在遠坂府邸的屋頂上,矗立著一個異常壯麗的黃金色身影。那是甚至能夠令滿天的星辰和月亮都顯得黯淡下去的,好似神一樣光輝璀璨的威容。
assassin已經完全感覺不到受傷的憤怒和傷口的疼痛,現在他心中所有的只是對那種壓倒性的威嚴感的恐懼。
“區區一隻趴在地上的爬蟲,誰允許你抬起頭來的?”
黃金的人影用他那好似燃燒起來的紅色的雙眸俯視著趴在地上的assassin。一邊以輕蔑的口吻質問道。
“你沒有看到我的資格,爬蟲就要像爬蟲一樣,只要趴在地上低著頭去死就可以了。”
接著在那黃金的人影周圍,又出現了無數閃動著的光輝。在空中顯現的有劍,有矛,有無數種類,卻又互不重複,而其中任意一樣都是有著絢爛裝飾的寶物般的武器。並且這所有武器的矛頭所指,都是向著assassin。
無法戰勝——assassin想都不用想,他的直覺便告訴他面前的這個男人是無法戰勝的。
和那樣的傢伙作戰本身就是愚蠢的,我不可能戰勝他。
從他能夠使作為servant的我受傷來看,那個黃金的身影應該也是servant沒有錯。

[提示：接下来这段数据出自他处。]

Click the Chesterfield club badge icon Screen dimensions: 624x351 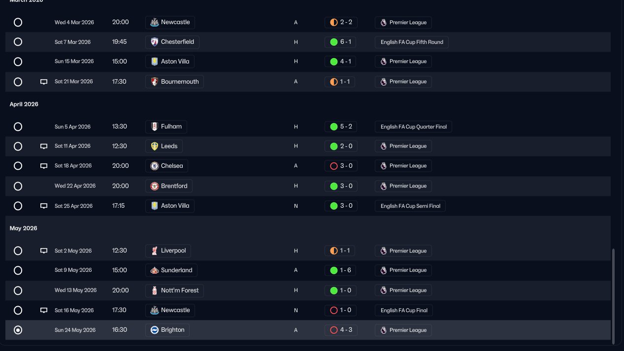[x=155, y=42]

而他又守護著遠坂的府邸——也就是說,他是archer職階的英靈?
這,就是所謂的不用恐懼?
仔細的回憶起master曾告訴自己那句話的assassin,終於領悟到綺禮那句話其實並沒有錯。
在具有如此壓倒性勢力的敵人面前,就連所謂的恐懼——是啊,就連感覺到恐懼的餘地都沒有——
能感覺到的,只有絕望。
伴隨著風被切裂的聲音,無數閃耀著寒光的尖刃向assassin飛去。
assassin能夠感覺到那些視線。那些在結界之外注視著他的使魔們的視線。其他的master們應該也看到了吧,第四次聖盃戰爭中的第一個失敗者,連一招都沒出就被打敗的servant。
在他生命最後的一瞬間,assassin終於理解了。他的master言峰綺禮和……作為他盟友的遠坂時臣的真正的目的。